Narra San Lucas en su evangelio que, cuando Jesús encomendó su espíritu a Dios, hubo tinieblas sobre toda la tierra. Misma situación que ha ocurrido este Viernes Santo en la ciudad de Cuenca, donde la lluvia ha amenazado y acortado las procesiones de En el Calvario y Santo Entierro, pero justo cuando Nuestro Señor yacente iba a entrar en El Salvador, las nubes empezaron a descargar agua, y las lágrimas del Altísimo empezaron a brotar sobre los conquenses.
Antes de las nueve de la noche ya se advertía por parte de la Junta de Cofradías que el Santo Entierro llegaría a El Salvador desde San Esteban, y las nubes que se cernían sobre la ciudad indicaban que en cualquier momento podría empezar a descargar.
Así, puntual a las 21:00 horas abrían las puertas de la Catedral al compás del redoble de la banda de Trompetas y Tambores y con las miradas clavadas de cientos y cientos de personas que, a pesar del cansancio acumulado a lo largo de la jornada, han querido estar ahí en la Plaza Mayor acompañando tanto al Yacente como a Nuestra Madre.
También había numerosa representación de nazarenos de Cuenca, que tuvieron que doblar filas. Tras ellos, salía a la calle la Cruz Desnuda de Jerusalén, que a buen paso comenzó su descenso hasta El Salvador, siendo sus horquillas los únicos elementos que rompían el absoluto silencio que se producía a lo largo de todo el recorrido.

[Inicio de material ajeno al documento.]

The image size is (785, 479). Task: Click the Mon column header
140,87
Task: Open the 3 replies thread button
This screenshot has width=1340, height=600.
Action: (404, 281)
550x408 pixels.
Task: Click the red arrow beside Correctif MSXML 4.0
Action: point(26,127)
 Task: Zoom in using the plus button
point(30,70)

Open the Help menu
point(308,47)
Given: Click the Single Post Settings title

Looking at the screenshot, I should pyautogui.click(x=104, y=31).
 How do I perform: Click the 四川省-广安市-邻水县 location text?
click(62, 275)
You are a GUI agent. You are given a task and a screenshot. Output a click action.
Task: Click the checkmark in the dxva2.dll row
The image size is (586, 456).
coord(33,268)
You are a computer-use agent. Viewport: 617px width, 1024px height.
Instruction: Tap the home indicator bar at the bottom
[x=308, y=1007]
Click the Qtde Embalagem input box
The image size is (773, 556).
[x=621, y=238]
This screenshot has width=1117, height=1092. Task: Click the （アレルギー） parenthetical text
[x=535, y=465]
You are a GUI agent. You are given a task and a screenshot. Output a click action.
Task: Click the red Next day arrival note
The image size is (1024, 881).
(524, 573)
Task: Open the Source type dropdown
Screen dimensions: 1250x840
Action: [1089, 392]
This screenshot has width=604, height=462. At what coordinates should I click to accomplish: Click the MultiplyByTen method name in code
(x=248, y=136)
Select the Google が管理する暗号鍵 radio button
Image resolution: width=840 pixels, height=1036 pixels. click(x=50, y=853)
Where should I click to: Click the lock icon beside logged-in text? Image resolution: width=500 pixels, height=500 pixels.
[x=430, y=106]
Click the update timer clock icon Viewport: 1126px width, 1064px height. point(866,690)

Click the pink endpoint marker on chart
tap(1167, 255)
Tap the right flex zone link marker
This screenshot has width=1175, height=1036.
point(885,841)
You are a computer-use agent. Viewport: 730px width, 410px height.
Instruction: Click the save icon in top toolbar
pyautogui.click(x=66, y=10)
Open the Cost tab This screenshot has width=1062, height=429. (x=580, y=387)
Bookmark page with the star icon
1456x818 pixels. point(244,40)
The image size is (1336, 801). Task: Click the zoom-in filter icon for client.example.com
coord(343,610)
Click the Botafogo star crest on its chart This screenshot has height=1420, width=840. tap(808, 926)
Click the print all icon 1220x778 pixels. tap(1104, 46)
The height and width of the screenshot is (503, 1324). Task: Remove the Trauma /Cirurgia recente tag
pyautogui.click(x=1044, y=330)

El cortejo proseguía con el Cristo Yacente, esa imagen perfecta del dolor, del sufrimiento, del cuerpo sin vida con una anatomía perfecta que solo Luis Marco Pérez supo esculpir. Con horquillas rematadas en goma para no levantar ruido, sólo el himno nacional al salir de la Catedral rompió el silencio imperante.
Cada conquense estaba respetando ese luto interno que la práctica mayoría llevaba, y que quedó reflejado en la calle con una veintena de mujeres que volvieron a vestir de peineta y mantilla, con un semblate serio.
Por último, ahí estaba ella, nuestra Madre en soledad, frente a la Cruz Desnuda, en esa desgarradora talla esculpida por María Alonso y en la que traslada a la madera de una forma brillante el dolor de una madre al quedarse sin su hijo. Enlutada, no estaba sola, porque junto a los conquenses y visitantes que quisieron acompañarla, también sintió el arropo de representantes de la Junta de Cofradías, el Ayuntamiento de Cuenca, de la Diputación Provincial, del Gobierno de Castilla-La Mancha, del Gobierno de España, de las Cortes regionales, la Universidad de Castilla-La Mancha, el Congreso de los Diputados, el Senado o la Guardia Civil entre otras autoridades civiles y militares.
La imagen de ver girando todo el cortejo desde Andrés de Cabrera hacia el Peso fue uno de esos momentos únicos que quedan en la memoria nazarena de la ciudad. Desde ahí bajo hasta El Salvador, donde a la llegada el cortejo procesional comenzaba a llover, una señal sin duda del sufrimiento provocado por la expiración de Nuestro Señor a las puertas del particular sepulcro en el que se convierte el templo.